The immediate impact of her husband’s death was cushioned to an extent by the fact that although circumstances had changed, Beverly and the children were not in immediate danger of dire poverty.

The Diocese would allow her a year in the house, and established a fund to provide for the children for the duration of high school. There was another piece of luck. Shortly after the Captain’s death, Beverly applied through the National Housing Trust for a mortgage and home. Within three months she got a house and was able to use the funds from the Captain’s life insurance policy to finance its upgrade.

Yet building a new life would still take courage, which Beverly did not know she had.

“I managed to shock myself,” she says.

She coped, in part, by keeping busy, focusing on her children and their needs.

Shortly after the funeral Beverly threw herself back into work at the Rollington Town Primary School, having refused the leave that had been offered.

She also resolved to work overseas during the summers, leaving her children in the care of their grandmother and uncle.

It was not all easy sailing because whereas the girls adjusted to their father’s death Neal, the youngest, took it very hard. Neil and his dad had been extremely close.

“Everywhere you saw Desmond (the Captain), he was with him,” she says. ” He was such a quiet and nice child. When Desmond died he became very aggressive at school. He said he wanted to be a policeman so that he could kill all bad people.”

Thankfully, she says, his school at the time got Neil counselling. “He was OK after a while,” Beverly says.

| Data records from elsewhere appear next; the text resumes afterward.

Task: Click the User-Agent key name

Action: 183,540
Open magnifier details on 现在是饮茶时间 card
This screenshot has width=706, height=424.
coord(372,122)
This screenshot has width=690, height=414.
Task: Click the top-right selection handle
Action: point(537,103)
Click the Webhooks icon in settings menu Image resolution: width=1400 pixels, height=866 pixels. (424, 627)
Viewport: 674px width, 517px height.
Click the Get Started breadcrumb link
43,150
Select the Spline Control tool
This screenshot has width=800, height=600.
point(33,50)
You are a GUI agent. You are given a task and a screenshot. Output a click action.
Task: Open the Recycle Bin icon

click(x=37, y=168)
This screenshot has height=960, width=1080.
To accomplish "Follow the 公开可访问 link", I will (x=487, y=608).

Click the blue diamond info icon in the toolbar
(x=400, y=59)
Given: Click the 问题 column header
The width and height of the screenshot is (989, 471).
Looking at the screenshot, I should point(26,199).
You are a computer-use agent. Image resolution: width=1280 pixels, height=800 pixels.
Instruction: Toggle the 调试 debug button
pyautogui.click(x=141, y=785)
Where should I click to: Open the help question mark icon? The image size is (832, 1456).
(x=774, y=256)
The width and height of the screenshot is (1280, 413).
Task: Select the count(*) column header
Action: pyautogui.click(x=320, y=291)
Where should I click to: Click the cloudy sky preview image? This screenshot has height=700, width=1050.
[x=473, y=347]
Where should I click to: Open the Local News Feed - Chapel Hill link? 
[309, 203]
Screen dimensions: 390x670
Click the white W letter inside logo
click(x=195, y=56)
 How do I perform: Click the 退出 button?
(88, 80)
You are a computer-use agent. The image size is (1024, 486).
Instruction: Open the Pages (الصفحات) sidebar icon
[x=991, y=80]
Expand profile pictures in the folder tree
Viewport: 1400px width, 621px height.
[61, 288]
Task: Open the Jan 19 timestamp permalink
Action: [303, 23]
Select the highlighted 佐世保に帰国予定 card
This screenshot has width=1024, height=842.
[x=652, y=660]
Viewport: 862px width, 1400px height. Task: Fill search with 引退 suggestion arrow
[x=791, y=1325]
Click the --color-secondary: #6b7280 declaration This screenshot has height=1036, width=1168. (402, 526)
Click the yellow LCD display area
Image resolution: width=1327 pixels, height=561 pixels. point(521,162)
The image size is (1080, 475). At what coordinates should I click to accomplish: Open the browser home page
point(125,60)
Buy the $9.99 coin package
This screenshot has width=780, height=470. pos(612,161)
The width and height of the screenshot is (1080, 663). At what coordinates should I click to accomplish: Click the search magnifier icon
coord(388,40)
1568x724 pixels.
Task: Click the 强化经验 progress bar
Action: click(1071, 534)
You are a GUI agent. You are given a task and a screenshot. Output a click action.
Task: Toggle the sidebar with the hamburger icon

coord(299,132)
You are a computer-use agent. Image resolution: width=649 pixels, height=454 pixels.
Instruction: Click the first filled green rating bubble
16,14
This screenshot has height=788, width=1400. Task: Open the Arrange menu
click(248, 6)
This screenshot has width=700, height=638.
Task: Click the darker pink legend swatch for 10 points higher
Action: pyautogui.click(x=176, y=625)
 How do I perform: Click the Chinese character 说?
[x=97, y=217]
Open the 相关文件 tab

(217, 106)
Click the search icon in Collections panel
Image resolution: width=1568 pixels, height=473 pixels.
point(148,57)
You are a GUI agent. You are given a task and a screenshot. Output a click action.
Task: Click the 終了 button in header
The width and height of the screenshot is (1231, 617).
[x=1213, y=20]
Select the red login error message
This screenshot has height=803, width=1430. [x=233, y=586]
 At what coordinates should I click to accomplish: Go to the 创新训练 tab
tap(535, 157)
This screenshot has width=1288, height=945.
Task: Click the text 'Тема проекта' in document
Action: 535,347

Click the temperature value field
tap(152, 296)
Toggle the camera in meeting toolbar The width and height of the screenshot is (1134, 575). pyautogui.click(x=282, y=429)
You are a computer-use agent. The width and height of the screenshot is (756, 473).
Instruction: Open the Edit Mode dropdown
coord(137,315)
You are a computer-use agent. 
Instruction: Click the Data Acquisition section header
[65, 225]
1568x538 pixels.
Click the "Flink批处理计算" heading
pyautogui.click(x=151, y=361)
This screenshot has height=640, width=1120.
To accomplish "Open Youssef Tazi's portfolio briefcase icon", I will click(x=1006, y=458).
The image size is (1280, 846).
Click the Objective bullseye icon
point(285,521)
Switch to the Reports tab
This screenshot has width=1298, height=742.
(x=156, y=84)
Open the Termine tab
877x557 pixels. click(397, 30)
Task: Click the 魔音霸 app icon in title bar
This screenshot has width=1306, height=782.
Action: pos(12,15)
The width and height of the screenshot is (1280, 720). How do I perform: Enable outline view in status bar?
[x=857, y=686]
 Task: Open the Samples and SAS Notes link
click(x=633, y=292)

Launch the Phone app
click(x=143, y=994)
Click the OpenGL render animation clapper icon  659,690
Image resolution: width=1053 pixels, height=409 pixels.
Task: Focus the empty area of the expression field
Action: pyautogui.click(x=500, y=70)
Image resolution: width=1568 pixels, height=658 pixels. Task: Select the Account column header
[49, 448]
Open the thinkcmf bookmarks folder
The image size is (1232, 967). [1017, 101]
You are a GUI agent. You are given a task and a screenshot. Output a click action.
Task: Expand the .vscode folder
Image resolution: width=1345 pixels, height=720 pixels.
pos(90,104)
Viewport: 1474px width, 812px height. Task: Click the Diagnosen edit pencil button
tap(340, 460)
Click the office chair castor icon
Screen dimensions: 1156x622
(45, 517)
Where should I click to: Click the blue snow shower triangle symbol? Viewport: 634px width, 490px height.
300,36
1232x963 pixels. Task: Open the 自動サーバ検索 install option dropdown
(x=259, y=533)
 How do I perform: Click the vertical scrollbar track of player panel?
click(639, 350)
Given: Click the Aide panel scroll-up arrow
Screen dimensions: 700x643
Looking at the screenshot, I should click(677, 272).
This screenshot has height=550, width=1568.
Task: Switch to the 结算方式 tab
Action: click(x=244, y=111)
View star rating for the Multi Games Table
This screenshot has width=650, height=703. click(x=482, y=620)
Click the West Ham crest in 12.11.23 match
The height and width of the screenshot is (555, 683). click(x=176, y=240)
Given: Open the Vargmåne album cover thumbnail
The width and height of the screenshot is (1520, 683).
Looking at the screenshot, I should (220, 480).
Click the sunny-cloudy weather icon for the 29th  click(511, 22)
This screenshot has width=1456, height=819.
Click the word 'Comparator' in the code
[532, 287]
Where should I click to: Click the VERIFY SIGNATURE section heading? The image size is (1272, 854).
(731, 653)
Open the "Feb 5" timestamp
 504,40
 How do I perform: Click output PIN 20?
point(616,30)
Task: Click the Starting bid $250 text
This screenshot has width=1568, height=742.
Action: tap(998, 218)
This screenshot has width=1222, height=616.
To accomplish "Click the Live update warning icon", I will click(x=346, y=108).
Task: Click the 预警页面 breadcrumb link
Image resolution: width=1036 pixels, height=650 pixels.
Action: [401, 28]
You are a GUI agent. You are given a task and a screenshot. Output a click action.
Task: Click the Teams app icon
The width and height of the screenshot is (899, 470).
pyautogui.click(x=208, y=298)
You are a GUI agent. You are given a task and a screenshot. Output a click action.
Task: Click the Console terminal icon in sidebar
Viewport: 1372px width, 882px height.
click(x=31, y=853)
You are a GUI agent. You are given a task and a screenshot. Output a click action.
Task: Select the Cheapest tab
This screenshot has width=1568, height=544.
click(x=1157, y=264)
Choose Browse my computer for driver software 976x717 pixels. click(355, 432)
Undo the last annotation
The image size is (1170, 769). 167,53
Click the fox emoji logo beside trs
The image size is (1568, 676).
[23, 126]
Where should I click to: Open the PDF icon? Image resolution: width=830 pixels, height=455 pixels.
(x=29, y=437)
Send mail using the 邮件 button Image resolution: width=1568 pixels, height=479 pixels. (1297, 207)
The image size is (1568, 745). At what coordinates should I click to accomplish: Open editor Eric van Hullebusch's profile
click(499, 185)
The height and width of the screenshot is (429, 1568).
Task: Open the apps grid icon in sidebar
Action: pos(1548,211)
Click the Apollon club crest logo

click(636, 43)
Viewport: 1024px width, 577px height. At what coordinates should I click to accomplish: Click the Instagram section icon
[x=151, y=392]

Neil is now a sixth form student at Ardenne High School.

As she tells her story, she pauses to think of how different life could have been for her children had her husband’s life been spared.

Prior to her husband’s murder, the children were involved in several after-school activities. Both girls were promising swimmers representing Jamaica on numerous occasions.

Their many medals decorating the living room wall tell of the potential.

However, they had to give up this activity. Over time the violin lessons went, too. The family couldn’t afford it.

Nevertheless, the girls turned out quite fine, Beverly says.

Vickki-Anne is now a teacher at a high school, while, Kerrie-Ann, is a student at MICO Teachers’ College.

“I wanted them to come out to something and they have,” says Beverly.

As for the men who snuffed out her husband’s life, they were never brought to trial. Beverly always wanted to know who they were.

“I eventually heard not too long after that they were deportees, and they wanted the car that my husband was driving. Maybe he would be alive if he was driving his own.

“They took the car to commit a murder. I heard that they were caught and killed. But I was disappointed because I wanted to find out why. The news sort of brought some closure.”

Beverly’s life changed again recently. She found new love and was married 11 months ago. She did not date for seven years after the Captain’s murder.

“I did not have time for dating,” she says. “I was too busy. Plus I wanted to wait until the children were older.”

As for her advice to others who have lost their loved ones to violence, prayer helps, says Beverly. And don’t lose faith.

“I always take something positive from bad things,” she says. “Always keep busy. You don’t have time to think or mope.”